**Your goal**
From the first line to the last, retype the data below exactly.

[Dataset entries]
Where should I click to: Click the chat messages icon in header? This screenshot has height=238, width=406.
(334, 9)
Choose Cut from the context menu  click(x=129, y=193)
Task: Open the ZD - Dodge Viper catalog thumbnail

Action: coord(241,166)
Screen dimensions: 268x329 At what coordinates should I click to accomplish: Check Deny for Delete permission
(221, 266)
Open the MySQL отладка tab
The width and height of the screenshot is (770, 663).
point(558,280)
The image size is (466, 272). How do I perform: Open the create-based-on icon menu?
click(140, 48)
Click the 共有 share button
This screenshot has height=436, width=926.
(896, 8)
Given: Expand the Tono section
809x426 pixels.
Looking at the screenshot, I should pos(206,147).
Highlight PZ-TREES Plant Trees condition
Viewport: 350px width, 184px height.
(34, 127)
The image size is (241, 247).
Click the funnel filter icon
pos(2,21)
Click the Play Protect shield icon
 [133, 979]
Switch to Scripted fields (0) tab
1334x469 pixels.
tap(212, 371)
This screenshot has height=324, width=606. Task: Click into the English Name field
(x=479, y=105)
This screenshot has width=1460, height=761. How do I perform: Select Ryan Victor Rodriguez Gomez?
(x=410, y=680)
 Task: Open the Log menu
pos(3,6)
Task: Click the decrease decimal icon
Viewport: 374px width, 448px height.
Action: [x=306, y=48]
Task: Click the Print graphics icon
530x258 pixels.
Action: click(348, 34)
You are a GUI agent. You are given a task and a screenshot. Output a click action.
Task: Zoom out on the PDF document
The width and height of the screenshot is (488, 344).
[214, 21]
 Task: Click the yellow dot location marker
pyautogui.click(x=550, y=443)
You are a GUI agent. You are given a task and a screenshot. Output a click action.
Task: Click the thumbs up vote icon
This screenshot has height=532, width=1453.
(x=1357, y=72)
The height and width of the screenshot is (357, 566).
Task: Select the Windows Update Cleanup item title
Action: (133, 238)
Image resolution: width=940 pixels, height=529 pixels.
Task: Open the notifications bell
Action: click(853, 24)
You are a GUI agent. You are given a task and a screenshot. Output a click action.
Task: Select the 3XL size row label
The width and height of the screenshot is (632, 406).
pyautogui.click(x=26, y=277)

**Answer**
Where should I click to: Click the chat messages icon in header? This screenshot has height=238, width=406.
(334, 9)
Choose Cut from the context menu  click(x=129, y=193)
Task: Open the ZD - Dodge Viper catalog thumbnail

Action: coord(241,166)
Screen dimensions: 268x329 At what coordinates should I click to accomplish: Check Deny for Delete permission
(221, 266)
Open the MySQL отладка tab
The width and height of the screenshot is (770, 663).
point(558,280)
The image size is (466, 272). How do I perform: Open the create-based-on icon menu?
click(140, 48)
Click the 共有 share button
This screenshot has height=436, width=926.
(896, 8)
Given: Expand the Tono section
809x426 pixels.
Looking at the screenshot, I should pos(206,147).
Highlight PZ-TREES Plant Trees condition
Viewport: 350px width, 184px height.
(34, 127)
The image size is (241, 247).
Click the funnel filter icon
pos(2,21)
Click the Play Protect shield icon
 [133, 979]
Switch to Scripted fields (0) tab
1334x469 pixels.
tap(212, 371)
This screenshot has height=324, width=606. Task: Click into the English Name field
(x=479, y=105)
This screenshot has width=1460, height=761. How do I perform: Select Ryan Victor Rodriguez Gomez?
(x=410, y=680)
 Task: Open the Log menu
pos(3,6)
Task: Click the decrease decimal icon
Viewport: 374px width, 448px height.
Action: [x=306, y=48]
Task: Click the Print graphics icon
530x258 pixels.
Action: click(348, 34)
You are a GUI agent. You are given a task and a screenshot. Output a click action.
Task: Zoom out on the PDF document
The width and height of the screenshot is (488, 344).
[214, 21]
 Task: Click the yellow dot location marker
pyautogui.click(x=550, y=443)
You are a GUI agent. You are given a task and a screenshot. Output a click action.
Task: Click the thumbs up vote icon
This screenshot has height=532, width=1453.
(x=1357, y=72)
The height and width of the screenshot is (357, 566).
Task: Select the Windows Update Cleanup item title
Action: (133, 238)
Image resolution: width=940 pixels, height=529 pixels.
Task: Open the notifications bell
Action: click(853, 24)
You are a GUI agent. You are given a task and a screenshot. Output a click action.
Task: Select the 3XL size row label
The width and height of the screenshot is (632, 406).
pyautogui.click(x=26, y=277)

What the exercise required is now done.